I took myself to the park, sat in the wind and the shade. I read my book, then listened to jazz and while I journaled. The next day I took myself out to SaltAir to watch the sunset. And I didn’t need anyone else. The joy I felt cannot be described. It is extremely important to me that I was feeding and nurturing my soul. Taking care of myself first has never been a priority. Saying no to things is becoming easier. Putting my needs before others doesn’t seem selfish, but necessary.
On my drive out to SaltAir I decided to listen to love songs. Something I hadn’t been able to do in a while. The thought of opening myself up to anyone in a serious manner has terrified me. So I avoided listening to love songs. I am incredibly grateful I took time to listen. With each song that popped up on this particular playlist, I began to try and dedicate it to myself. Some of the songs it worked, and for some it didn/’t. But I found a love song for myself that day: I Choose You by Sara Bareilles. In my head throughout all of the stupid decisions I have made, I dedicated this same song to men who did not deserve me. Dedicating it to myself changed the song for me. I always loved it, but it used to represent a longing for something I desperately wanted and was seemingly so far out of reach. It wasn’t until that day when I realized I needed to choose myself, that this song was my song and that choosing myself was exactly what I wanted and needed.

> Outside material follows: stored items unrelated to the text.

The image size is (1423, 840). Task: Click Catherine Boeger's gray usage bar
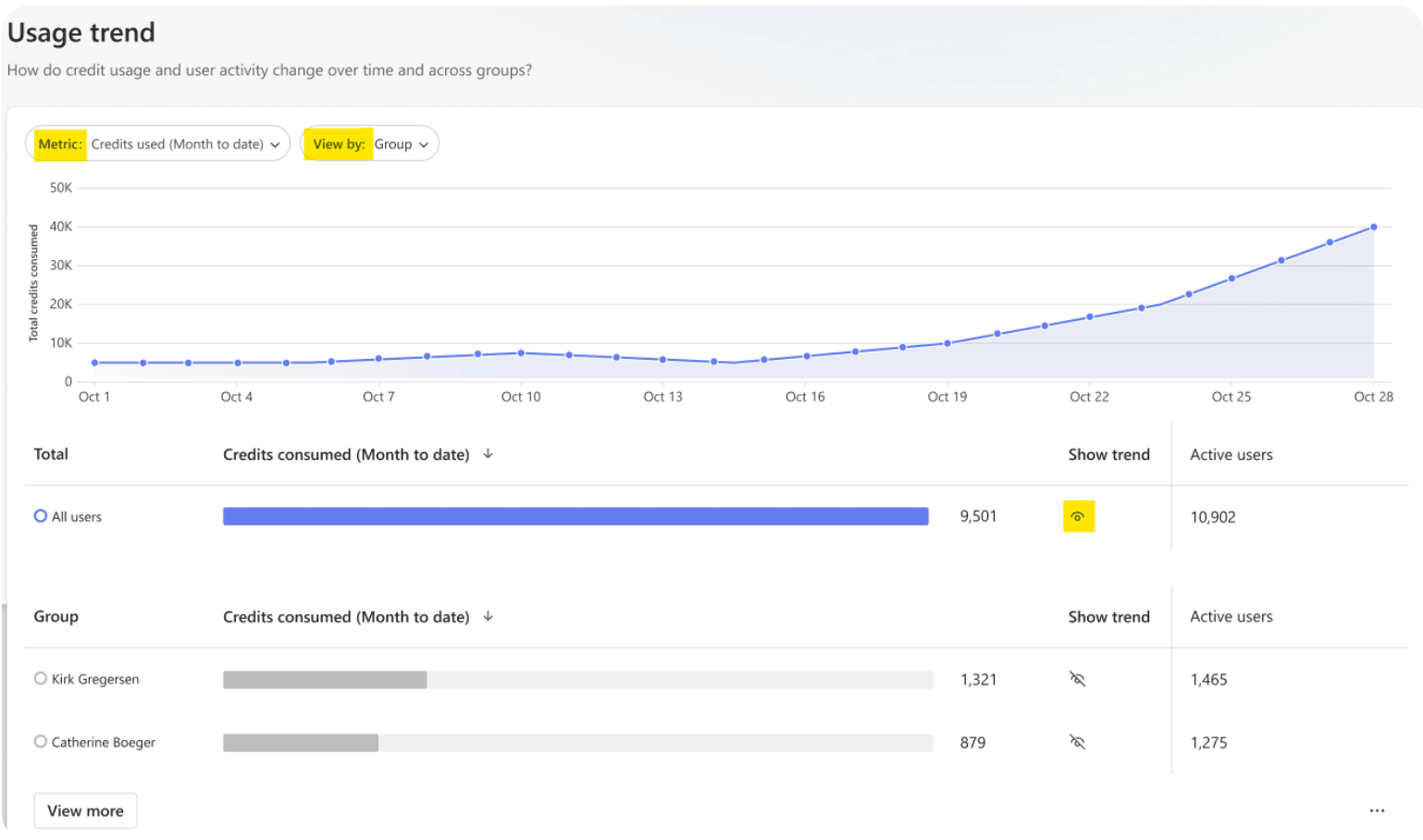click(x=301, y=743)
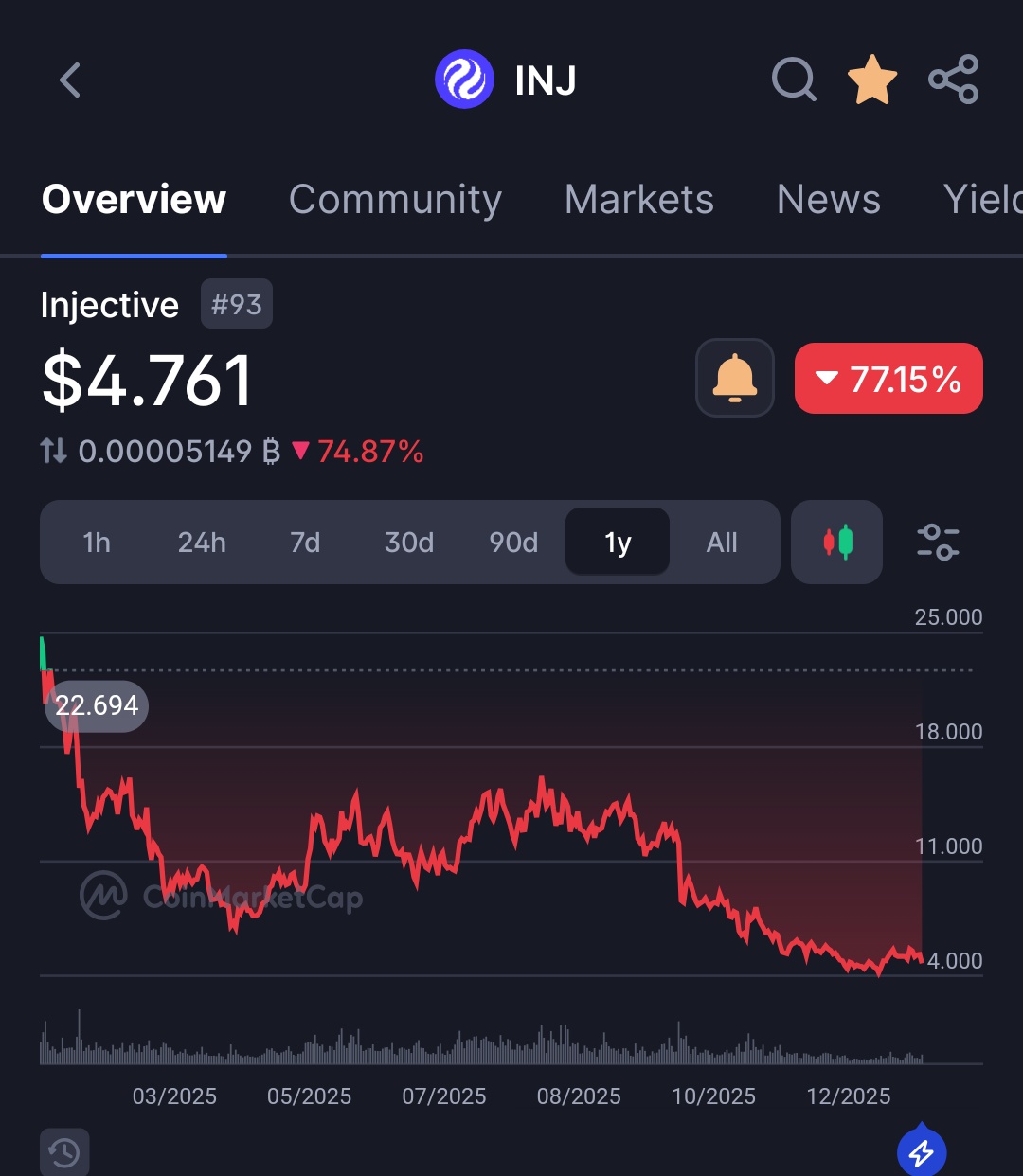Swap the BTC price conversion arrows
The image size is (1023, 1176).
coord(54,452)
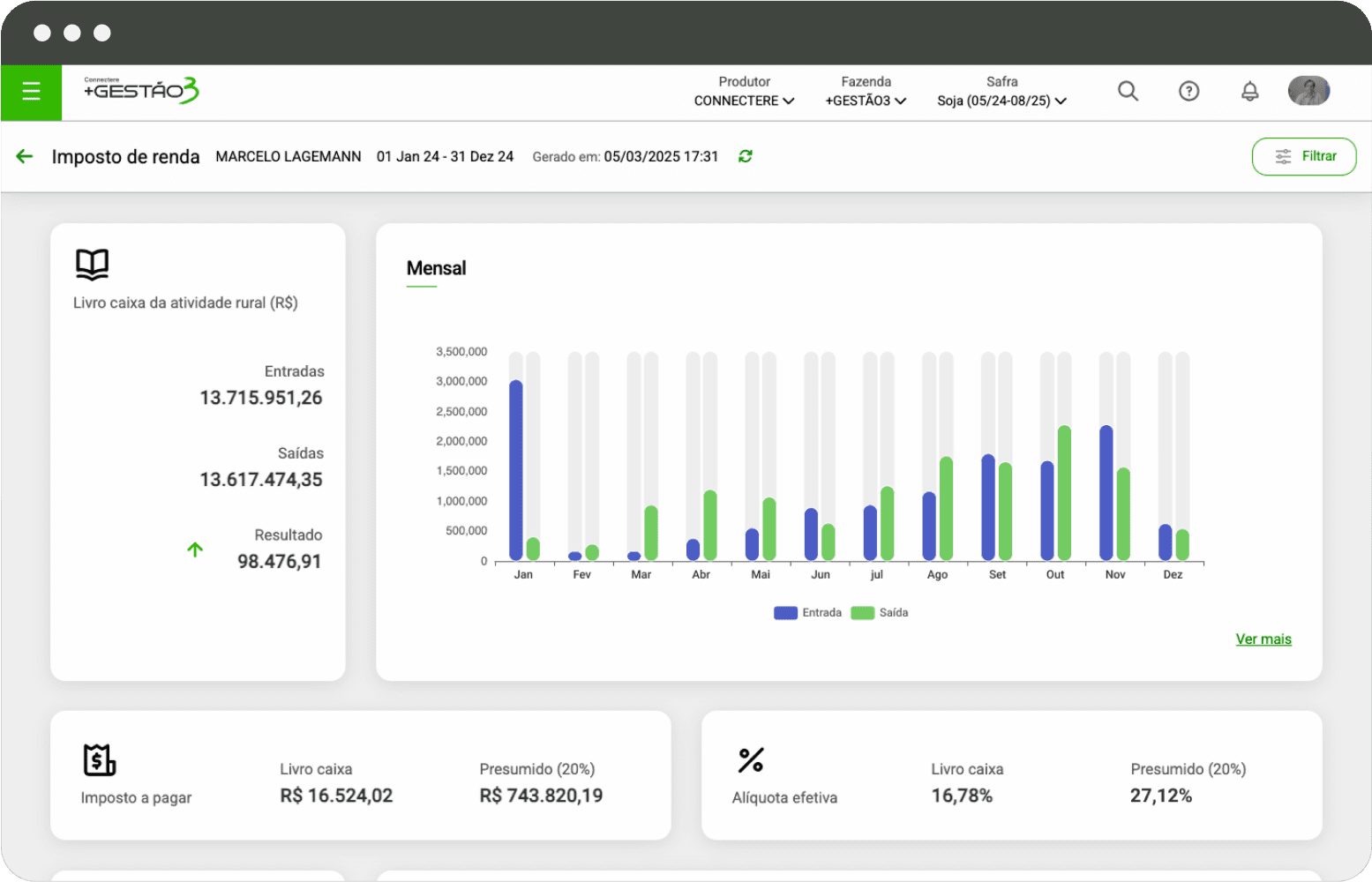The height and width of the screenshot is (882, 1372).
Task: Open the Ver mais link
Action: [1263, 639]
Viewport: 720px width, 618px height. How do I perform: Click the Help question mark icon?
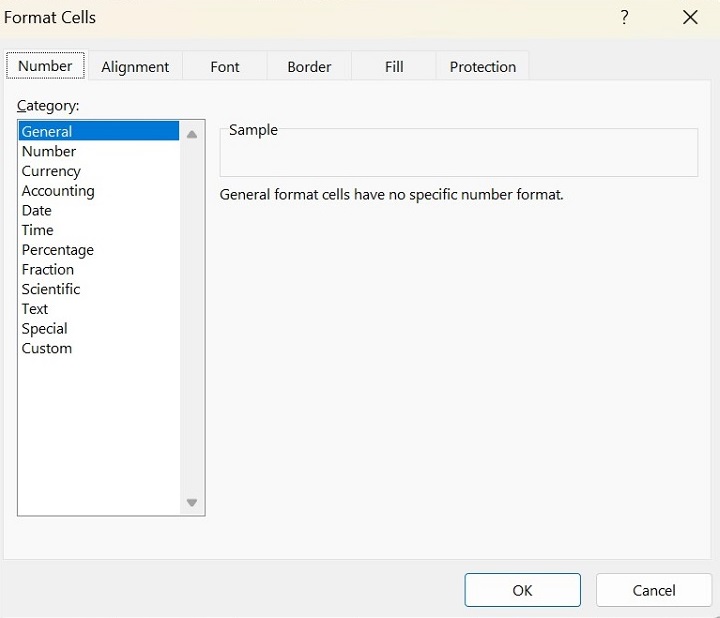(624, 18)
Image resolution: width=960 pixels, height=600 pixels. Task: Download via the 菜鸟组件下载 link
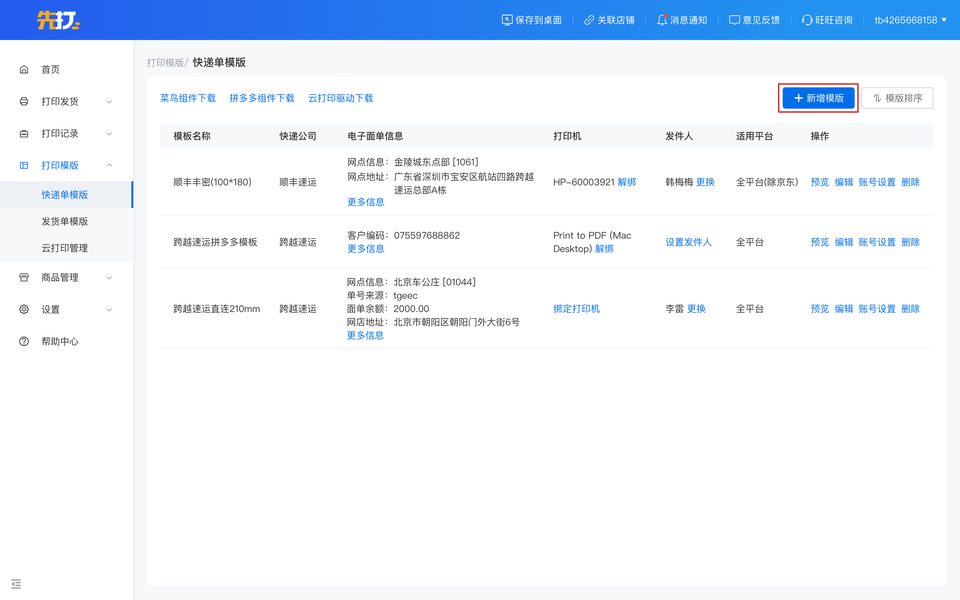[x=188, y=98]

Oh yeah…. The post it notes. I promise there is a point. That night I made a decision to love myself. And I am a firm believer in daily affirmations, so naturally I decided to write love notes. I posted them on all of the mirrors in the house. And while I was momentarily embarrassed that others outside of my family may have noticed the love notes, it doesn’t matter. I love myself. I love who I am. I love that I am sensitive (something I can easily beat myself up about). I love that I have compassion and sincere empathy for people. When I ask someone how they are doing, I genuinely mean it. And I have no shame that I choose to remind myself of these qualities. I believe my life lessons have given me a great gift of compassion and empathy. This is something that is not always easy for others, and I am proud of who I am and how far I have come. There is no need to be self conscious, because I wouldn’t be me without my trials and heartaches. And being me is pretty freaking fantastic!